Aim of the exercise:
Continue the passage on actors' "special skills" résumé sections from the point where it stops.

Text block:
## start

Civilians may not think of having a driver’s license as a special skill, but any actor who knows how to drive lists that on his résumé — and if he can handle a stick shift, even better! You never know when that will come in handy for a role, and not just in action flicks. Remember, as Coalhouse in the original Broadway production of Ragtime, Brian Stokes Mitchell actually steered a vintage Model T onstage.

Special skills are things performers can do other than acting that might help them get a part. They’re listed at the very bottom of a theatrical résumé, and they vary widely — maybe too much so. Being able to play an instrument, juggle, speak another language fluently, swing on a trapeze, or do a proper British accent might all come in handy, depending on the part you’re going for. However, judging from this hilariously awful roundup of the worst “special skills” one casting director has seen, this section sometimes serves as a dumping ground for useless “information” (or failed humor). Note: Unless you’re under a year old, it’s not necessary to list “walking.”

## end

Material shown:

## start

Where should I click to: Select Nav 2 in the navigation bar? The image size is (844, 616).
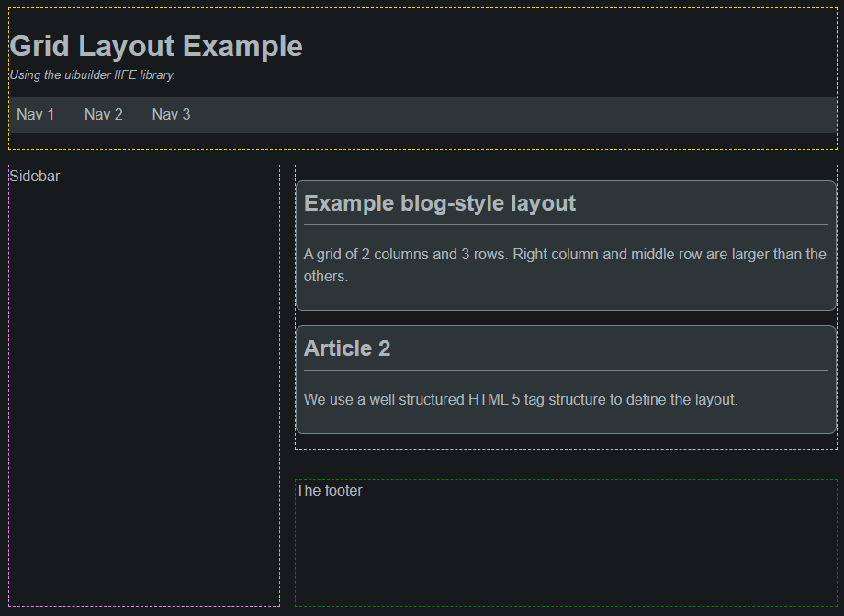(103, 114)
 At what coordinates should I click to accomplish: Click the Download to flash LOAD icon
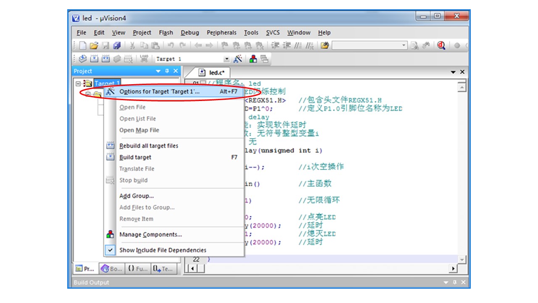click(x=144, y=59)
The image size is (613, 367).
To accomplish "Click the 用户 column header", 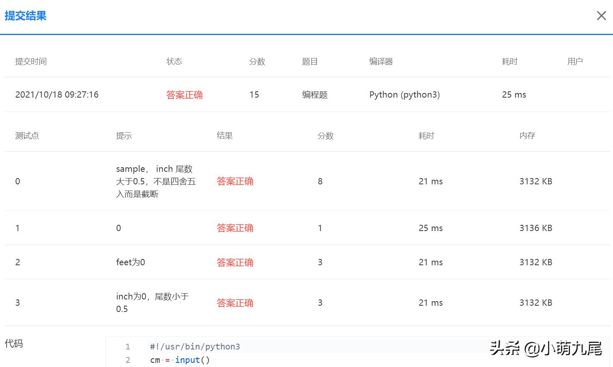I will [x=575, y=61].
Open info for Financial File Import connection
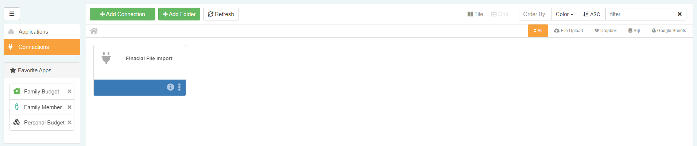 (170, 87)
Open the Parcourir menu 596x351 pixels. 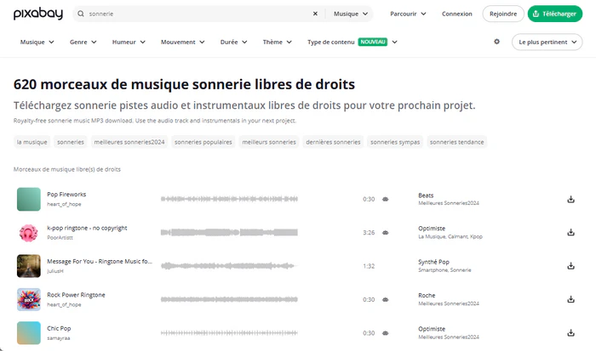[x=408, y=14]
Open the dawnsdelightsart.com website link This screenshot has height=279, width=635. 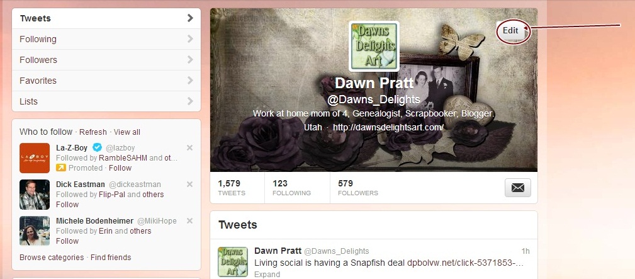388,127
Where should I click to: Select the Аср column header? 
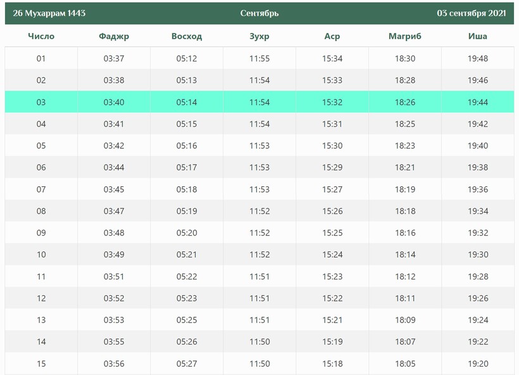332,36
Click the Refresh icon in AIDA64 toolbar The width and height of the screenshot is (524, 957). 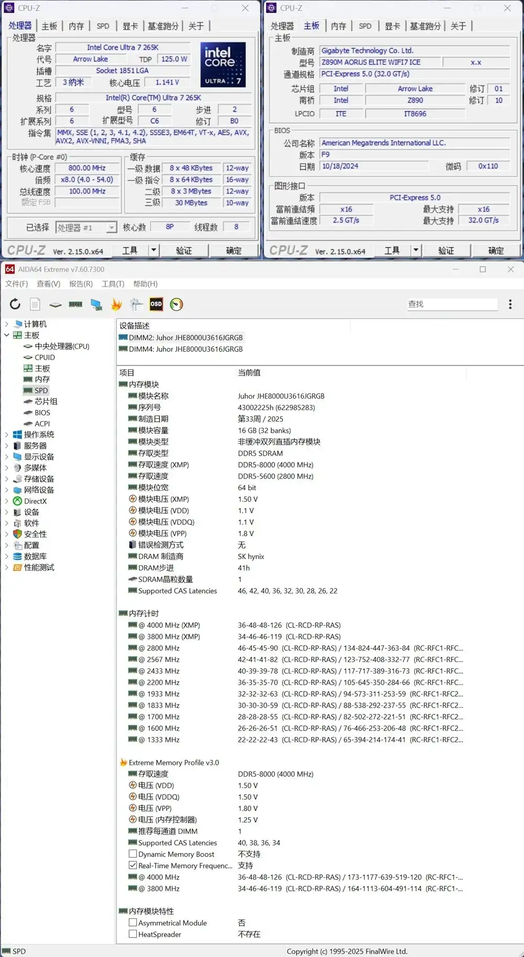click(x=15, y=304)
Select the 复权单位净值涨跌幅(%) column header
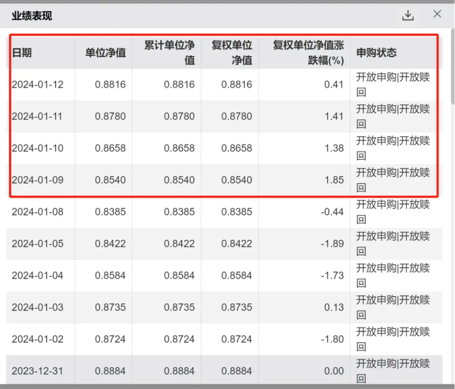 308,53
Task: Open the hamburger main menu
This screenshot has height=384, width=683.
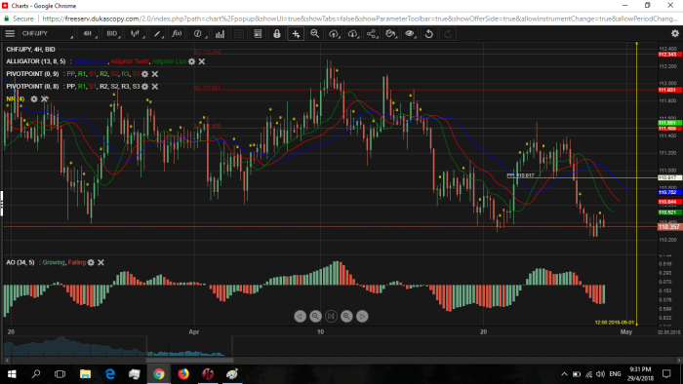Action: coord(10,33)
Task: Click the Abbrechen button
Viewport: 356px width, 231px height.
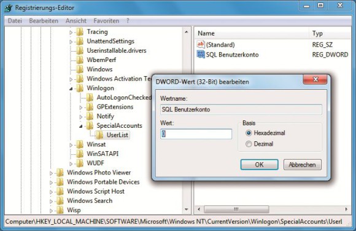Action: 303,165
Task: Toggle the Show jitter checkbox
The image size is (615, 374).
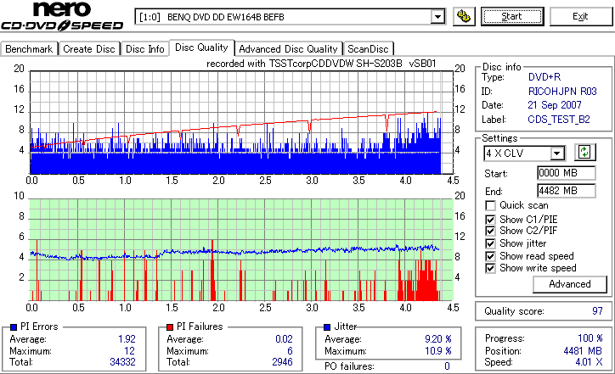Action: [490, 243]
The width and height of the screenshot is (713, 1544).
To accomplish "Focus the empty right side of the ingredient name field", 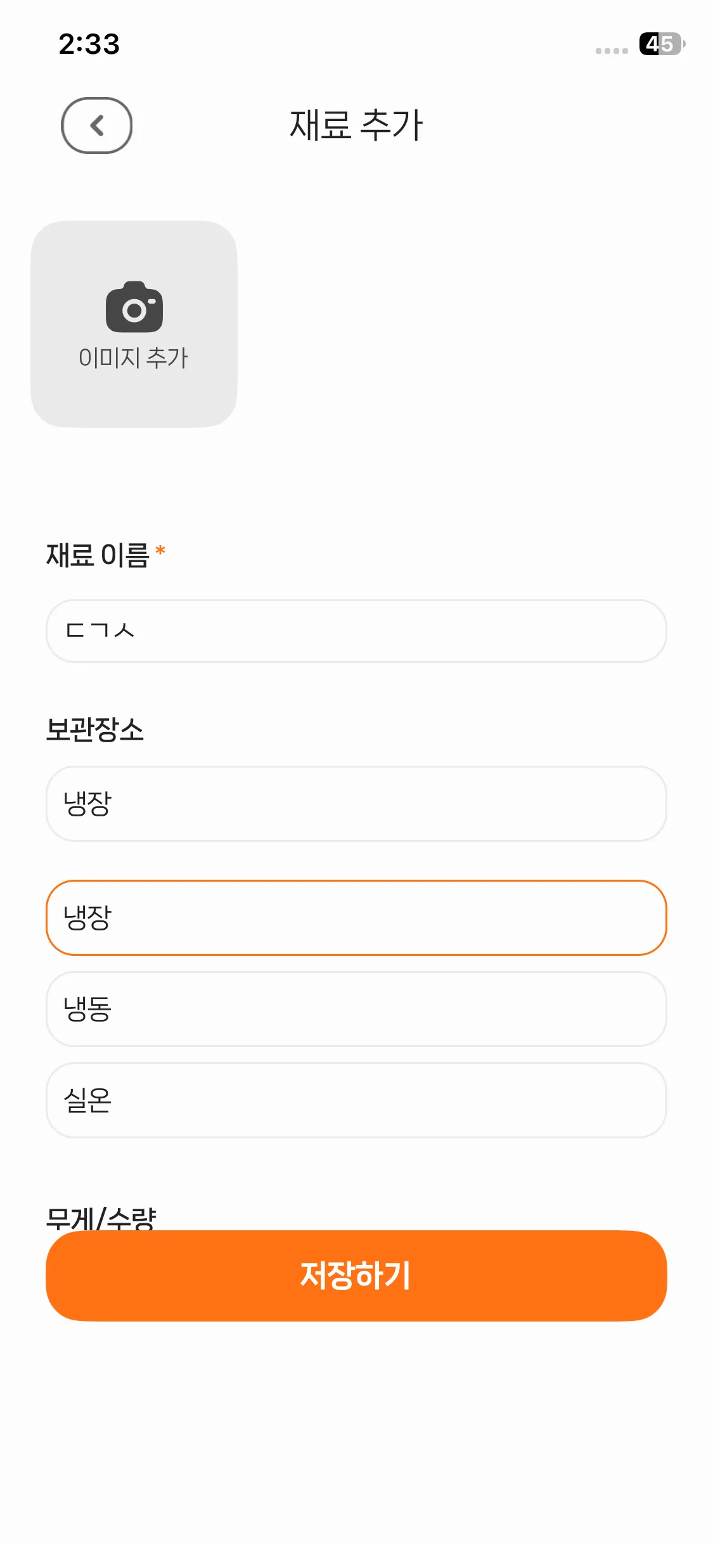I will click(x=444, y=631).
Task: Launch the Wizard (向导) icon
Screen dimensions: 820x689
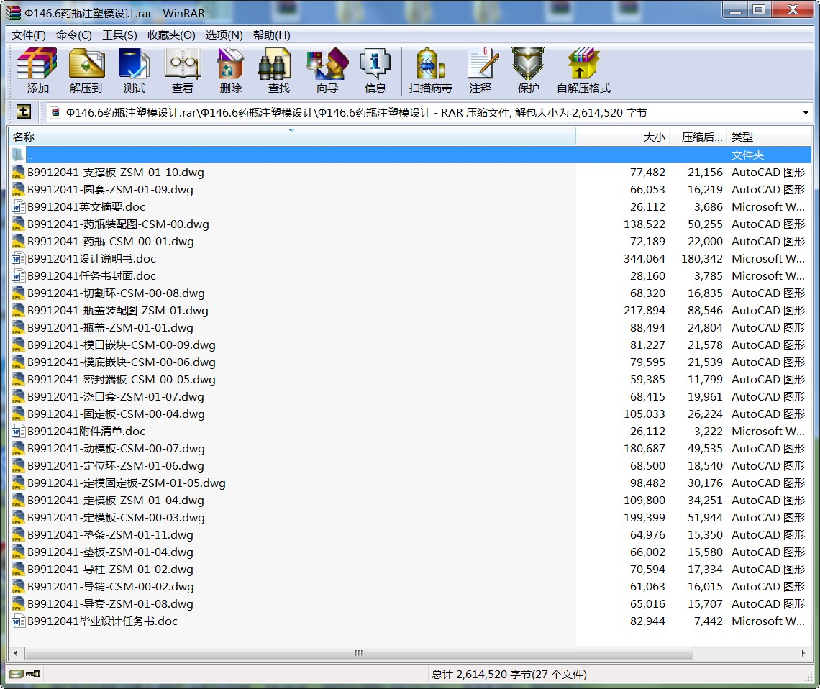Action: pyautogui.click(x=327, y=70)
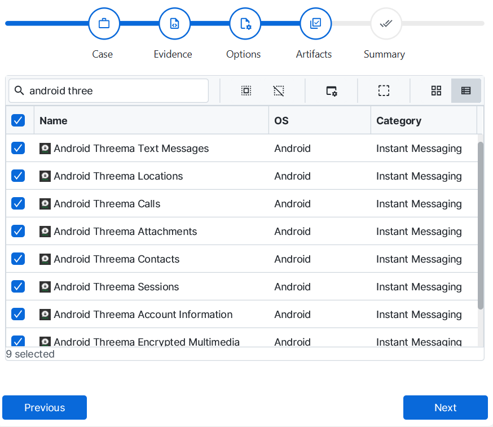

## end

Response:
But before you decide that putting down special skills is just a waste of time, there are definitely some success stories. The New York Times talked to a handful of actors about their special skills and, in a few cases, their oddball abilities helped them land roles. For example, character actress Karen Murphy’s claim to be an “Off-Key Soprano Wonder” was very useful for her stint as Florence Foster Jenkins — the least talented chanteuse to ever croon at Carnegie Hall — in an out-of-town engagement of Souvernir. Meanwhile, Jeremy Abram learned to swallow fire as a teen for his role in a Louisiana mounting of Forever Plaid, and he’s gone on to do it three more times onstage.


This video was created by TDF and Fight or Flight Theater.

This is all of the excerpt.